Metaproject connects RIT students to industry
RIT’s Metaproject—marking its seventh iteration this academic year—has regularly demonstrated that education partnered with industry is a successful vehicle for fostering innovative thinking and thoughtful product design.
In keeping with the “Design is One” philosophy espoused by RIT’s Vignelli Center for Design Studies, Metaproject aims to encourage students to produce design that is “semantically and syntactically correct, and pragmatically understandable, but also visually powerful, intellectually elegant and timeless,” according to Josh Owen, professor and chair of the industrial design program in the School of Design.
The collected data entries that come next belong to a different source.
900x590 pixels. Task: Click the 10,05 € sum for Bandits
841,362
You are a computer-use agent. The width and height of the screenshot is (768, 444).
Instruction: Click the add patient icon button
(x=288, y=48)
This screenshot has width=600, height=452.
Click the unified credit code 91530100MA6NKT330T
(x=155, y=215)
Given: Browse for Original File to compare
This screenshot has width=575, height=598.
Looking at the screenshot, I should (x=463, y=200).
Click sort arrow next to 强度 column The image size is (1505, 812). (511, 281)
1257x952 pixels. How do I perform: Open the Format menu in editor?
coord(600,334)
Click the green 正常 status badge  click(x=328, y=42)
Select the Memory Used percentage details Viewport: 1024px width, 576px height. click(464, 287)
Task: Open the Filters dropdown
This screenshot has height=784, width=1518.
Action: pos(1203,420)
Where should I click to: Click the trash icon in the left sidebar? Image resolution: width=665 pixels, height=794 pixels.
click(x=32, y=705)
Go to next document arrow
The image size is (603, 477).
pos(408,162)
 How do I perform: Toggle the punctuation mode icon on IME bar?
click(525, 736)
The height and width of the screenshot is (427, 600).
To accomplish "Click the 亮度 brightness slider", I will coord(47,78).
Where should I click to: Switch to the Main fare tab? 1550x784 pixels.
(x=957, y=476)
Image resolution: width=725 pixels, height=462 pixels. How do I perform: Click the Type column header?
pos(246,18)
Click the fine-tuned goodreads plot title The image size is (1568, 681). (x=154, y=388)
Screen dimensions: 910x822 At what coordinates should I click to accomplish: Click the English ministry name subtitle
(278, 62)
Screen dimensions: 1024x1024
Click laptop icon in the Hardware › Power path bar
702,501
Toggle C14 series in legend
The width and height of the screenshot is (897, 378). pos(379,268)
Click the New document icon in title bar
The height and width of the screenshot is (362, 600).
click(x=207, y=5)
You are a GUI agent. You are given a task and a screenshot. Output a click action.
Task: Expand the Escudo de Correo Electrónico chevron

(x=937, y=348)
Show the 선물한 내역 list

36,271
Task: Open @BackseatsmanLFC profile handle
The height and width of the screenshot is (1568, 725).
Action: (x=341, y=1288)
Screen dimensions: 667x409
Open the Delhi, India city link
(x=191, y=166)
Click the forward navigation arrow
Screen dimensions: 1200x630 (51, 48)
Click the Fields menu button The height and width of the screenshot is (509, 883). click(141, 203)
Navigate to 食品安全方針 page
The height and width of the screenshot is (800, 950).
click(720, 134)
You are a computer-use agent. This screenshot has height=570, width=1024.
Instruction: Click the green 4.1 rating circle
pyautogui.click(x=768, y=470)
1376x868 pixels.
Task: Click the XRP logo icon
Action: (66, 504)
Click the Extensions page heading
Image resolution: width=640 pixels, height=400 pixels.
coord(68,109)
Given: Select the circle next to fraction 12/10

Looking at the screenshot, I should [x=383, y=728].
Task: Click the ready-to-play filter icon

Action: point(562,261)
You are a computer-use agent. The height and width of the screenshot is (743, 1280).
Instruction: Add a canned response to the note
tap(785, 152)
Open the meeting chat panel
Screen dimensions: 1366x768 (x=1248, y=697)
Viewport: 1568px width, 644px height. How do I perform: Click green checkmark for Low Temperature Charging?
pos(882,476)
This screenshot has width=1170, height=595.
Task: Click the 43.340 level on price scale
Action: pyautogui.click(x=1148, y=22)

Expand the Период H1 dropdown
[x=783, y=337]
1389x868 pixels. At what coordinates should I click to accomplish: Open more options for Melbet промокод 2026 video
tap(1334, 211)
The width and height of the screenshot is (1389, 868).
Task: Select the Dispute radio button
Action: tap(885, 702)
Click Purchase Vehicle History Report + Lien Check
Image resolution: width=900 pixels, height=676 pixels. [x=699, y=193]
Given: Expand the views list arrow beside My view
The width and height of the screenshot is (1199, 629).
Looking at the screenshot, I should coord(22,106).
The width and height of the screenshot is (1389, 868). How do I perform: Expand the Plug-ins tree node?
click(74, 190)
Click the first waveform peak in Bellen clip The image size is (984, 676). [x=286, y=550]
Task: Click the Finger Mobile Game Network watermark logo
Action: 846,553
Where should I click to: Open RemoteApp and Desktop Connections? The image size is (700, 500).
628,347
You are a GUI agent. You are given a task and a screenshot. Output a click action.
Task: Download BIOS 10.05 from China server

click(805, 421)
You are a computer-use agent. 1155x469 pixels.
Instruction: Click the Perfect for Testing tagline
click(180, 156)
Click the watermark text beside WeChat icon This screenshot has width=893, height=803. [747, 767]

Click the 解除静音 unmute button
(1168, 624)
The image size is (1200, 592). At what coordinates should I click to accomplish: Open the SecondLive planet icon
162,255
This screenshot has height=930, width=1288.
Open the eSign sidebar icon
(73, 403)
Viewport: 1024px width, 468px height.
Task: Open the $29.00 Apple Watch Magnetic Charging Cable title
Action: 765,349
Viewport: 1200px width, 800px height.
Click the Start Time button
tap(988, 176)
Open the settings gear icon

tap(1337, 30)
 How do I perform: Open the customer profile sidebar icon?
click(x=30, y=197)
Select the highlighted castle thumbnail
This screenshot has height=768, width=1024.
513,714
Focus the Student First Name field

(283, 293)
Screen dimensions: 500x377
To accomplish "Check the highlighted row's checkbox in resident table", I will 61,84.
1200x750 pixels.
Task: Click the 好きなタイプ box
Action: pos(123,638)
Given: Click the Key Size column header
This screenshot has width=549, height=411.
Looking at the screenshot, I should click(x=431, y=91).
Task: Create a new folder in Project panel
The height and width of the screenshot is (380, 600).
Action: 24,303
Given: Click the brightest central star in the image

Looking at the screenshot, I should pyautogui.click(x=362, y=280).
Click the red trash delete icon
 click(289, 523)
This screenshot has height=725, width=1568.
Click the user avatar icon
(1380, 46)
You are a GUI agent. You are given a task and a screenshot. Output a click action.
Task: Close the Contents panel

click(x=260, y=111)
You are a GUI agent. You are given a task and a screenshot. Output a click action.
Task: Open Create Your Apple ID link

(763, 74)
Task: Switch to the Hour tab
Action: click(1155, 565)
This fall and spring semesters, Owen’s senior industrial design students are partnering with Umbra, a Toronto-based designer and manufacturer of housewares. Founded in 1979, Umbra now sells more than 2,000 home products through 25,000 retailers in 75 countries.
Previously, the initiative has seen students work in collaboration with photography, glass and new media design as well as a different industry partner each year. Past Metaprojects featured leading companies such as Poppin, The Corning Museum of Glass, Areaware, Herman Miller, and both Kikkerland and Bed Bath & Beyond in 2015.
Students are given a creative brief tasking them to design a product that solves a specific problem or works within a set of parameters set forth by the industry partner. They work toward this goal throughout the academic year.
True to RIT’s brand of creating students who are workforce ready, the course offers them a taste of real-world experience and important connections with leading design industry professionals.
Through Metaproject, students make important contacts with some of the most prestigious design-based companies in the world, and they have the opportunity to exhibit their creations each May during the International Contemporary Furniture Fair (ICFF) as part of Design Week in New York City. The Metaproject 06 booth at the 2016 tradeshow was awarded the ICFF Editors’ Award for Best School—a first for RIT.
Owen hatched the idea for his design brainchild upon his arrival to the university’s campus in 2010. Since then, it has helped launch the careers and design dreams of numerous graduates.
“The challenge for students is to research evolving behaviors in order to identify emergent trends, working hand-in-hand with their industry partner to find, satisfy and push their strategic goals,” Owen said.
One of the biggest thrills for Metaproject students is to have their designs go into production—an outcome that Brian Keyes and Audrey Kirk, both 2015 industrial design graduates, achieved with Kikkerland, the Metaproject 05 partner with Bed Bath & Beyond in 2015.
Both Kirk and Keyes were tasked with designing a Kikkerland-brand storage product that would be sold at Bed Bath & Beyond to back-to-school college students. Kirk’s denim “Wall Pockets” design sticks onto the wall to hold small items varying from reading glasses to keys and pens. Keyes’ “Hanging Facades” closet organizers allow for private, raised storage in a dorm room.
Both of their designs received honorable mentions from a jurist panel and live on today in production.
“My design was introduced at ICFF,” said Kirk, a Canadian native now living in Brooklyn, N.Y., and working for Designstyles, a home goods company. “I continue to receive royalties from sold units. They are available on the Kikkerland website and Amazon.”
Keyes, who lives in Rochester, attributed his design’s journey into production to “an under-exploited niche in the market of college storage and the fact that it could be taken from prototype to full-run production in two months—right in time for the all-important back-to-school season.”
“It also was a low-risk investment for Kikkerland with the initial cost to start production close to none,” added Keyes, an industrial designer and model shop assistant at KEK Associates Inc. in Henrietta, N.Y., and an adjunct professor in RIT’s industrial design program.
Both Kirk and Keyes said Metaproject taught them valuable lessons that remain with them as designers today.
“Metaproject taught me about designing to fit a brand and for the target audience,” Kirk said. “This becomes even more important once a designer starts working for a company. I think Kikkerland liked my project because it fit with their existing products being small, quirky and inexpensive. Bed Bath & Beyond liked it because it was functional and suited their target market for back to school.”
Keyes concurred with Kirk’s observation.
“Metaproject was a succinct lesson in the reality of the industry: tight deadlines, catering to clients, and working within the bounds of production,” he said. “It is one of my experiences from RIT that continues to shape my design, my connections and my career.”
“Often in design classes, the professor is the client,” Keyes added. “The corporate clients that Metaproject connects us with can provide invaluable feedback based more around what will work in the real world than academic performance.”